- _Exercise details_:
Convert the records into a JSON list of strings, one string per line. Begin at the line that has "Task: Open the Extensions puzzle piece menu" and continue through the last line of the records, skipping blank lines and leaving out the pictures.

- _Dataset items_:
::::

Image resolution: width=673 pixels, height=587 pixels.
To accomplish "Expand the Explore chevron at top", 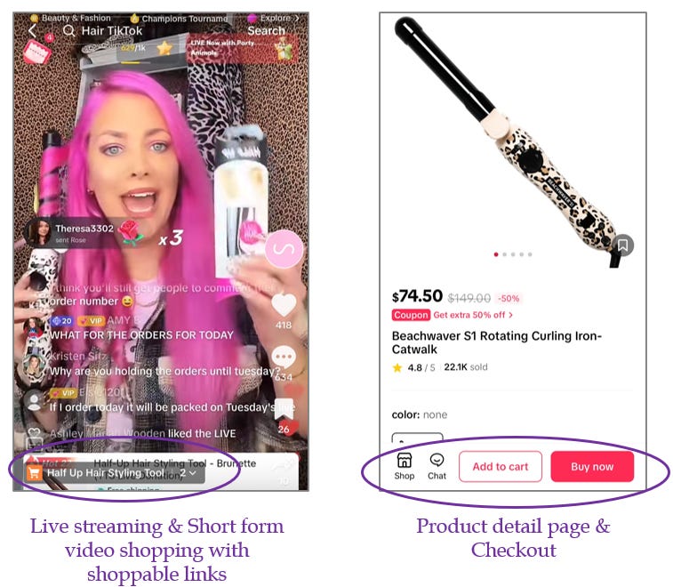I will point(296,18).
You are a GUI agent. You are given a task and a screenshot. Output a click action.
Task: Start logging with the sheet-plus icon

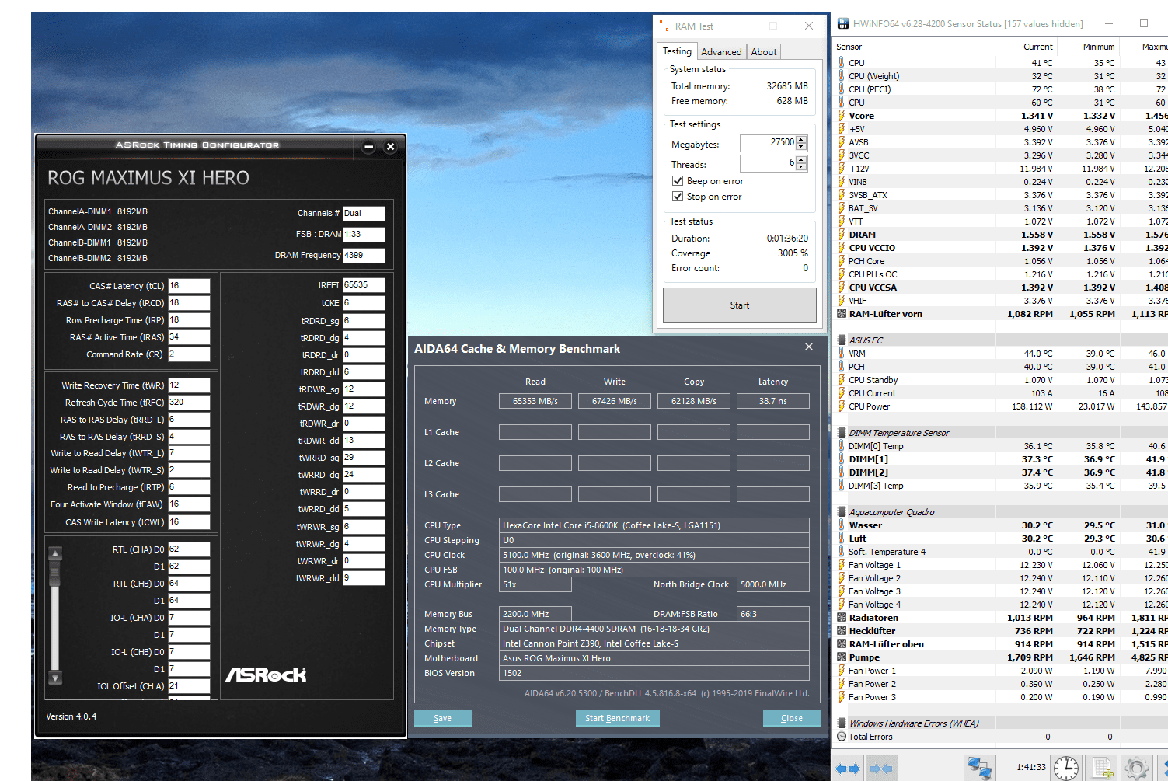coord(1102,768)
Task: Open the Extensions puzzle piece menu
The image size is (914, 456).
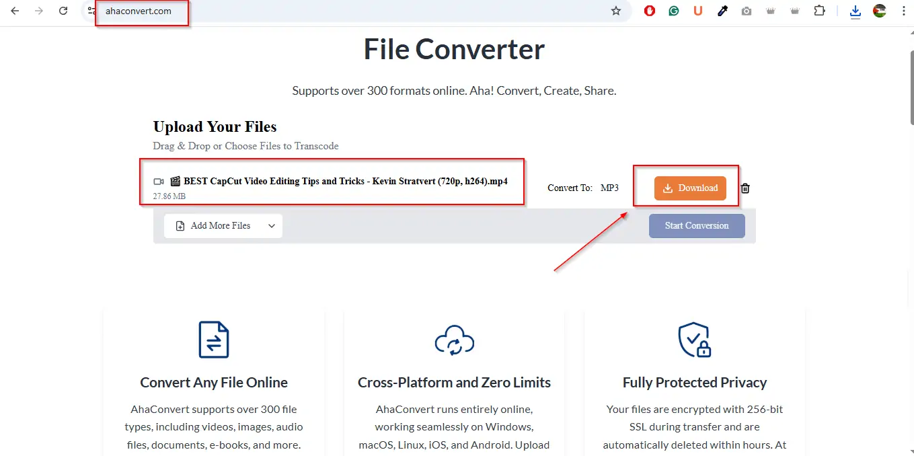Action: coord(819,11)
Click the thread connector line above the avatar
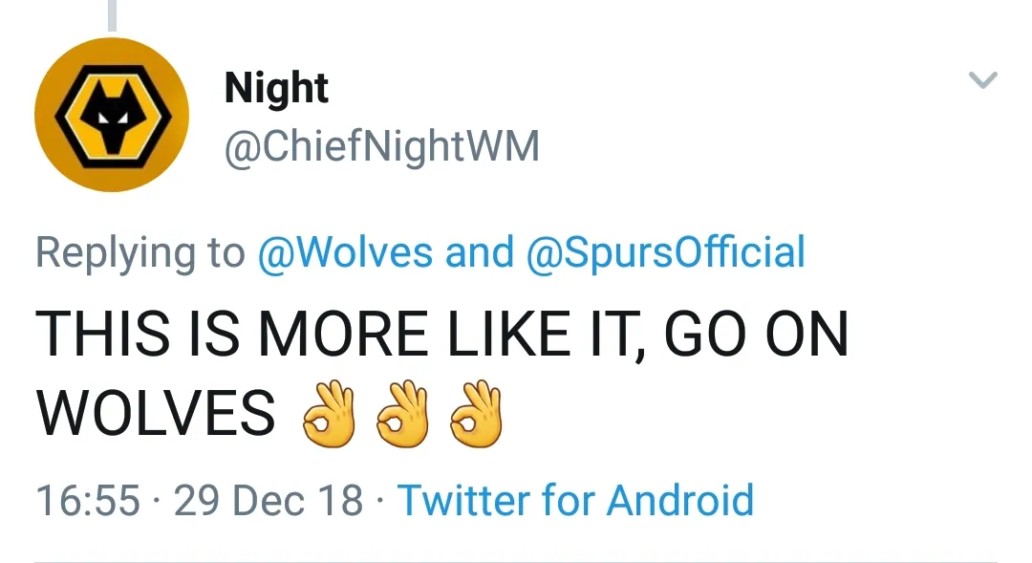1032x563 pixels. 112,13
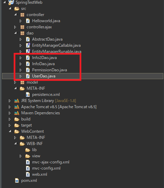Expand the controller.ajax package
The width and height of the screenshot is (164, 188).
15,27
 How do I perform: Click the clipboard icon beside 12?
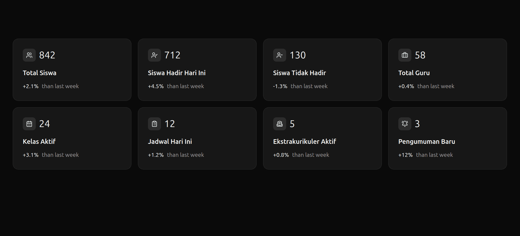(x=154, y=124)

::::

- _Exercise response_:
[
  "Task: Open the Extensions puzzle piece menu",
  "The image size is (914, 456).",
  "Action: coord(819,11)",
  "Click the thread connector line above the avatar",
  "1032x563 pixels. 112,13",
  "Expand the controller.ajax package",
  "The width and height of the screenshot is (164, 188).",
  "15,27",
  " How do I perform: Click the clipboard icon beside 12?",
  "(x=154, y=124)"
]